■ **Required work**
Beginning at the line that contains "The height and width of the screenshot is (504, 1351).", return every remaining line of the data below exactly; return nothing before it.

■ **Provided records**
*** Begin section ***
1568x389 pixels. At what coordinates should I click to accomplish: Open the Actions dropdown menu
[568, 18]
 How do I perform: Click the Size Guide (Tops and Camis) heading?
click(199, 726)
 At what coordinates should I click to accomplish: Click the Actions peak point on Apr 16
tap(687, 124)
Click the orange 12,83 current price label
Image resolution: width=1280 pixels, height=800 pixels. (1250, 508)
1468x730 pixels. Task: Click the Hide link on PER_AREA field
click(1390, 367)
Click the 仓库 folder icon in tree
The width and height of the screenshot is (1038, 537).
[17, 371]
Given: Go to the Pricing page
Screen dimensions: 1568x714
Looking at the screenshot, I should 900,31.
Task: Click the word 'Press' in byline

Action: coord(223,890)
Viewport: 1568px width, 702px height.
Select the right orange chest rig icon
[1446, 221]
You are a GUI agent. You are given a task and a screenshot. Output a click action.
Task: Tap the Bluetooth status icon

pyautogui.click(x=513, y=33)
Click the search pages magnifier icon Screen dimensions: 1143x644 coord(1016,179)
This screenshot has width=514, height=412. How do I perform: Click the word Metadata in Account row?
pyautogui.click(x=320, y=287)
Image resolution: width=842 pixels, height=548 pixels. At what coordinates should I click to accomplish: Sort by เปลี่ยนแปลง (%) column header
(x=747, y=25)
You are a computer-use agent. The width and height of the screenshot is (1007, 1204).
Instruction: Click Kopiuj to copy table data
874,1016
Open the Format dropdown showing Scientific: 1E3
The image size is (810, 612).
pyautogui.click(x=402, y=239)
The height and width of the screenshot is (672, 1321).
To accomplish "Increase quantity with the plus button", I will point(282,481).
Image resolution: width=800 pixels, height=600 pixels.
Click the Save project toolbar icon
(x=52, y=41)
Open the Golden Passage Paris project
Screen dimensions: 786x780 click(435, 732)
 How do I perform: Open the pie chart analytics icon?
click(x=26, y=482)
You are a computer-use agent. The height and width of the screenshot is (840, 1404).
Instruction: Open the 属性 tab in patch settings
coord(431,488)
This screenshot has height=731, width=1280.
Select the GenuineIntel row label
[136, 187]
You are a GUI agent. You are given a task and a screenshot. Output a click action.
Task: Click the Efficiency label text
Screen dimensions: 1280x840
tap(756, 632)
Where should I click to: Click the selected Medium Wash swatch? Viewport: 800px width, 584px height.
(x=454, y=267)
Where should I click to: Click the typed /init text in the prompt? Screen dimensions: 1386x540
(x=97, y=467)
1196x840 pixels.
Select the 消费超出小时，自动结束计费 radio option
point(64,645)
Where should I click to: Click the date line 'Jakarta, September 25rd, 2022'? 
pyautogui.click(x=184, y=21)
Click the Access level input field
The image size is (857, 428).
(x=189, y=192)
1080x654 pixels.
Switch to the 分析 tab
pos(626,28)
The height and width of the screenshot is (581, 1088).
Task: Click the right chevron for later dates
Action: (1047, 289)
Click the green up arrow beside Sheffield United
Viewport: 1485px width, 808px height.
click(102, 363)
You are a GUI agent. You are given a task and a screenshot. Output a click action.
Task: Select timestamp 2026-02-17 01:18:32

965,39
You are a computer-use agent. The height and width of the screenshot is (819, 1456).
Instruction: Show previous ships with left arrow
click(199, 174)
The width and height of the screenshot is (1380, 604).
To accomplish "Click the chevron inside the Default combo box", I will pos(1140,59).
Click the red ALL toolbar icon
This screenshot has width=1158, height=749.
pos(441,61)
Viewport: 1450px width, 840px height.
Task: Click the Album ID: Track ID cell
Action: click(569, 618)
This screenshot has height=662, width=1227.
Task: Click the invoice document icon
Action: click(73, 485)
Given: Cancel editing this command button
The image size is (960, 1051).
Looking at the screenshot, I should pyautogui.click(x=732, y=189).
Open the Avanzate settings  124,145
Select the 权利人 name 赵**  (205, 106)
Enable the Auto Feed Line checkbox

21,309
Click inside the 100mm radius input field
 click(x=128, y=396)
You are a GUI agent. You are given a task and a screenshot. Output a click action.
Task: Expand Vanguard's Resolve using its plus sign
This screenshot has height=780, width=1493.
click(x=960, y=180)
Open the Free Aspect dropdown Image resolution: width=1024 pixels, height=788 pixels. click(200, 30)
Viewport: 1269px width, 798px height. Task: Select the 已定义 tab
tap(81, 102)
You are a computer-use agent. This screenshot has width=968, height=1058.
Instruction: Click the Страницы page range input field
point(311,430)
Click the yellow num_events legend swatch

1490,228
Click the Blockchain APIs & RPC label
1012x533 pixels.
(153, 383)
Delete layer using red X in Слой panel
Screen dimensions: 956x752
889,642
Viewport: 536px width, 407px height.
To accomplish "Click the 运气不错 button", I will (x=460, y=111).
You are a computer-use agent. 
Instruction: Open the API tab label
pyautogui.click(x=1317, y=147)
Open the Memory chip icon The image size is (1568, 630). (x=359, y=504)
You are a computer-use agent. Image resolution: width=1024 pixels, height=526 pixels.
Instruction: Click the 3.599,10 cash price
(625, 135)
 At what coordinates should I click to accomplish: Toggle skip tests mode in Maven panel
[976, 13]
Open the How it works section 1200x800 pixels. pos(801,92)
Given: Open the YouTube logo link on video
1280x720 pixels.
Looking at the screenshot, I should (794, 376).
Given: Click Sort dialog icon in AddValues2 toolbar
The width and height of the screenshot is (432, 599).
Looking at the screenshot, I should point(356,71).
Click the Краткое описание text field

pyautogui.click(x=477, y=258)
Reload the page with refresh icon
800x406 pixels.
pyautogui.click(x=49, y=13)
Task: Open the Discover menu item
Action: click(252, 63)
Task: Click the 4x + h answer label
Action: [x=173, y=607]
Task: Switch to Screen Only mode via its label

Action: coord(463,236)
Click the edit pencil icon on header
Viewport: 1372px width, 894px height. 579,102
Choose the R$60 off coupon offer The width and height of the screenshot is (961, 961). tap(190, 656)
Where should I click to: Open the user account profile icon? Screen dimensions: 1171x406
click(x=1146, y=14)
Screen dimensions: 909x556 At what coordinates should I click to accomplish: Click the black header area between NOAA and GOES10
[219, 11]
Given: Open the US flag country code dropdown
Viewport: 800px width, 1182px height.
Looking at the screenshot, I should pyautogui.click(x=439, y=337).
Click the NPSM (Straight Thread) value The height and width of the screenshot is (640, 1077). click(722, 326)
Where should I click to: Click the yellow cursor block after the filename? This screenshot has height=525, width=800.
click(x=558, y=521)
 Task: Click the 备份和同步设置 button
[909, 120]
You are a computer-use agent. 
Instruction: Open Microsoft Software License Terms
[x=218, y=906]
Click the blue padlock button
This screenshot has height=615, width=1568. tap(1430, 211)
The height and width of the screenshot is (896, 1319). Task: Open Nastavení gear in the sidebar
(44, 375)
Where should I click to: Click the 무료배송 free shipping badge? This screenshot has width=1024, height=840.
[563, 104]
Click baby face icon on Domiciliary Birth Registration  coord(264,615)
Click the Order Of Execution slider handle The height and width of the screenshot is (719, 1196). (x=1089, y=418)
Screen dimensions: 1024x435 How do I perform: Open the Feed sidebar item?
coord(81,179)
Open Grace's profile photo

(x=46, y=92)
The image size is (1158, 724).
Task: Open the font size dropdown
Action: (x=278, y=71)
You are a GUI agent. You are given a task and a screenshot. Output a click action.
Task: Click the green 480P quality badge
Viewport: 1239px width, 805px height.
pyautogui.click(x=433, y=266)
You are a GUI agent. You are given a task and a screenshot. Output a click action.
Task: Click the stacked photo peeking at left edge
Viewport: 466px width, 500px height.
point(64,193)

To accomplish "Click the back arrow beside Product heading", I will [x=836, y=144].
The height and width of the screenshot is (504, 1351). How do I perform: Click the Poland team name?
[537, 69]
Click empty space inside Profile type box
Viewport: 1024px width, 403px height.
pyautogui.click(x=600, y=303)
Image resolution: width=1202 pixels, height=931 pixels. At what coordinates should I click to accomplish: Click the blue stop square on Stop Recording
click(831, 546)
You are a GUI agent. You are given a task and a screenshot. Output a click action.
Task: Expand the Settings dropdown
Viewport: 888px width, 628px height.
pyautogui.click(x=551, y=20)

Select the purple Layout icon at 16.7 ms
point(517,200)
*** End section ***
■ **Task response**
The height and width of the screenshot is (504, 1351). How do I perform: Click the Poland team name?
[537, 69]
Click empty space inside Profile type box
Viewport: 1024px width, 403px height.
pyautogui.click(x=600, y=303)
Image resolution: width=1202 pixels, height=931 pixels. At what coordinates should I click to accomplish: Click the blue stop square on Stop Recording
click(831, 546)
You are a GUI agent. You are given a task and a screenshot. Output a click action.
Task: Expand the Settings dropdown
Viewport: 888px width, 628px height.
pyautogui.click(x=551, y=20)

Select the purple Layout icon at 16.7 ms
point(517,200)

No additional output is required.